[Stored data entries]
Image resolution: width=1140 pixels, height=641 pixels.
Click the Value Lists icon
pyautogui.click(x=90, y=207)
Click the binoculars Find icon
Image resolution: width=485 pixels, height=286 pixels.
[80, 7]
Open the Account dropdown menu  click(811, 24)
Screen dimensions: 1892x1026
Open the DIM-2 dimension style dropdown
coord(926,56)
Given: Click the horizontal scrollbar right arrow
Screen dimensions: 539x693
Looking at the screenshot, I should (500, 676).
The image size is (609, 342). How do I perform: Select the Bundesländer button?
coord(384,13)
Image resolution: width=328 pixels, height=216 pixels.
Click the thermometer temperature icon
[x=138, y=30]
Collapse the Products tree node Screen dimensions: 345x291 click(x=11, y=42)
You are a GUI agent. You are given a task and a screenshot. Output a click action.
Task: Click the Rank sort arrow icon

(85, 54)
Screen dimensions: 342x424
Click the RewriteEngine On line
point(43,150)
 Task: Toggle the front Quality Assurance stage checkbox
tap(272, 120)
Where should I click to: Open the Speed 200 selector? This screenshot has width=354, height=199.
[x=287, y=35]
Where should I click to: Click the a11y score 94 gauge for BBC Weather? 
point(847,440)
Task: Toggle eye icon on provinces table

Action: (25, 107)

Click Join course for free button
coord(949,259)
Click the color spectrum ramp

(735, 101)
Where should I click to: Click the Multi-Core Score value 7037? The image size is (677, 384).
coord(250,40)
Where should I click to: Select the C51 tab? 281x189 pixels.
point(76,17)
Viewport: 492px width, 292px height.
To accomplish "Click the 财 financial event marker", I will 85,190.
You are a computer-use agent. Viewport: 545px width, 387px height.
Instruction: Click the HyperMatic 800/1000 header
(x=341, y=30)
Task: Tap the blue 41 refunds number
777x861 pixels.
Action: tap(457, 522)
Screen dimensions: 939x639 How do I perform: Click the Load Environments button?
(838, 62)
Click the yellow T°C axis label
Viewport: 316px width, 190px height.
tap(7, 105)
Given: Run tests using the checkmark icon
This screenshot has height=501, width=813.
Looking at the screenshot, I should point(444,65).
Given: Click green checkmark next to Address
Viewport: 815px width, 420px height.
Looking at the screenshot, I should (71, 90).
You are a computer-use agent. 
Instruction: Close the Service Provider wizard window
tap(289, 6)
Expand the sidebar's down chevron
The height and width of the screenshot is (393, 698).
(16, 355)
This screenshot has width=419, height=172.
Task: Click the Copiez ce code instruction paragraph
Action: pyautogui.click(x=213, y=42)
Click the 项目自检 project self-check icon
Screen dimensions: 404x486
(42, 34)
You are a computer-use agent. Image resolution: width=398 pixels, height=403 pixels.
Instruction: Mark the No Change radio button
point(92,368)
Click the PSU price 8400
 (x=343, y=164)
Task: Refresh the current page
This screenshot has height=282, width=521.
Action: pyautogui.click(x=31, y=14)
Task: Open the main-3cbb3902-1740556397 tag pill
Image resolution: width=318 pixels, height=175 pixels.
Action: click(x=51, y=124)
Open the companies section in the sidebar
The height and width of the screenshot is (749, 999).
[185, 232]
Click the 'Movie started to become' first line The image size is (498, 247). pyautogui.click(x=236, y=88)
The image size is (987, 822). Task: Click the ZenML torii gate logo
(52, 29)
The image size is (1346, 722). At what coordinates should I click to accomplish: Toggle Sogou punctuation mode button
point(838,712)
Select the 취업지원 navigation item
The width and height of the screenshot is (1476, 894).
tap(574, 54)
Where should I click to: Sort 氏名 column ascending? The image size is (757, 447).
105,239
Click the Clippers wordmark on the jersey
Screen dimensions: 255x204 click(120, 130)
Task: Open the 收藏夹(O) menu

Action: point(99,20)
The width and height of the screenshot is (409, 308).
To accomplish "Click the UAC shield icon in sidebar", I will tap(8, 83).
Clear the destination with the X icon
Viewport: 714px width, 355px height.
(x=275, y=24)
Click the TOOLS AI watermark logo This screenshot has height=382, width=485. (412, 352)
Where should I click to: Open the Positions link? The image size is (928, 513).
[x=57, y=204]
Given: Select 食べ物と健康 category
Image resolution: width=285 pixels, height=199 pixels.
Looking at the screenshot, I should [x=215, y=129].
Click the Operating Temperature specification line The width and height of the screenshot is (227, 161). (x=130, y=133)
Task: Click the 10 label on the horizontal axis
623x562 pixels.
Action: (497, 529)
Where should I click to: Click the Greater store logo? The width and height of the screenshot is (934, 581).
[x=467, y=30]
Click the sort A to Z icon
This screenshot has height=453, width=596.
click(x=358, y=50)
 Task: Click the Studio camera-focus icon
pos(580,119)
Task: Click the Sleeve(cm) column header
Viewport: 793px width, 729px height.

EXERCISE PROMPT
The data above should be reproduced in full, word for word.

ANSWER SECTION
Image resolution: width=1140 pixels, height=641 pixels.
Click the Value Lists icon
pyautogui.click(x=90, y=207)
Click the binoculars Find icon
Image resolution: width=485 pixels, height=286 pixels.
[80, 7]
Open the Account dropdown menu  click(811, 24)
Screen dimensions: 1892x1026
Open the DIM-2 dimension style dropdown
coord(926,56)
Given: Click the horizontal scrollbar right arrow
Screen dimensions: 539x693
Looking at the screenshot, I should (500, 676).
The image size is (609, 342). How do I perform: Select the Bundesländer button?
coord(384,13)
Image resolution: width=328 pixels, height=216 pixels.
Click the thermometer temperature icon
[x=138, y=30]
Collapse the Products tree node Screen dimensions: 345x291 click(x=11, y=42)
You are a GUI agent. You are given a task and a screenshot. Output a click action.
Task: Click the Rank sort arrow icon

(85, 54)
Screen dimensions: 342x424
Click the RewriteEngine On line
point(43,150)
 Task: Toggle the front Quality Assurance stage checkbox
tap(272, 120)
Where should I click to: Open the Speed 200 selector? This screenshot has width=354, height=199.
[x=287, y=35]
Where should I click to: Click the a11y score 94 gauge for BBC Weather? 
point(847,440)
Task: Toggle eye icon on provinces table

Action: (25, 107)

Click Join course for free button
coord(949,259)
Click the color spectrum ramp

(735, 101)
Where should I click to: Click the Multi-Core Score value 7037? The image size is (677, 384).
coord(250,40)
Where should I click to: Select the C51 tab? 281x189 pixels.
point(76,17)
Viewport: 492px width, 292px height.
To accomplish "Click the 财 financial event marker", I will 85,190.
You are a computer-use agent. Viewport: 545px width, 387px height.
Instruction: Click the HyperMatic 800/1000 header
(x=341, y=30)
Task: Tap the blue 41 refunds number
777x861 pixels.
Action: tap(457, 522)
Screen dimensions: 939x639 How do I perform: Click the Load Environments button?
(838, 62)
Click the yellow T°C axis label
Viewport: 316px width, 190px height.
tap(7, 105)
Given: Run tests using the checkmark icon
This screenshot has height=501, width=813.
Looking at the screenshot, I should point(444,65).
Given: Click green checkmark next to Address
Viewport: 815px width, 420px height.
Looking at the screenshot, I should (71, 90).
You are a computer-use agent. 
Instruction: Close the Service Provider wizard window
tap(289, 6)
Expand the sidebar's down chevron
The height and width of the screenshot is (393, 698).
(16, 355)
This screenshot has width=419, height=172.
Task: Click the Copiez ce code instruction paragraph
Action: pyautogui.click(x=213, y=42)
Click the 项目自检 project self-check icon
Screen dimensions: 404x486
(42, 34)
You are a computer-use agent. Image resolution: width=398 pixels, height=403 pixels.
Instruction: Mark the No Change radio button
point(92,368)
Click the PSU price 8400
 (x=343, y=164)
Task: Refresh the current page
This screenshot has height=282, width=521.
Action: pyautogui.click(x=31, y=14)
Task: Open the main-3cbb3902-1740556397 tag pill
Image resolution: width=318 pixels, height=175 pixels.
Action: click(x=51, y=124)
Open the companies section in the sidebar
The height and width of the screenshot is (749, 999).
[185, 232]
Click the 'Movie started to become' first line The image size is (498, 247). pyautogui.click(x=236, y=88)
The image size is (987, 822). Task: Click the ZenML torii gate logo
(52, 29)
The image size is (1346, 722). At what coordinates should I click to accomplish: Toggle Sogou punctuation mode button
point(838,712)
Select the 취업지원 navigation item
The width and height of the screenshot is (1476, 894).
tap(574, 54)
Where should I click to: Sort 氏名 column ascending? The image size is (757, 447).
105,239
Click the Clippers wordmark on the jersey
Screen dimensions: 255x204 click(120, 130)
Task: Open the 收藏夹(O) menu

Action: point(99,20)
The width and height of the screenshot is (409, 308).
To accomplish "Click the UAC shield icon in sidebar", I will tap(8, 83).
Clear the destination with the X icon
Viewport: 714px width, 355px height.
(x=275, y=24)
Click the TOOLS AI watermark logo This screenshot has height=382, width=485. (412, 352)
Where should I click to: Open the Positions link? The image size is (928, 513).
[x=57, y=204]
Given: Select 食べ物と健康 category
Image resolution: width=285 pixels, height=199 pixels.
Looking at the screenshot, I should [x=215, y=129].
Click the Operating Temperature specification line The width and height of the screenshot is (227, 161). (x=130, y=133)
Task: Click the 10 label on the horizontal axis
623x562 pixels.
Action: (497, 529)
Where should I click to: Click the Greater store logo? The width and height of the screenshot is (934, 581).
[x=467, y=30]
Click the sort A to Z icon
This screenshot has height=453, width=596.
click(x=358, y=50)
 Task: Click the Studio camera-focus icon
pos(580,119)
Task: Click the Sleeve(cm) column header
Viewport: 793px width, 729px height.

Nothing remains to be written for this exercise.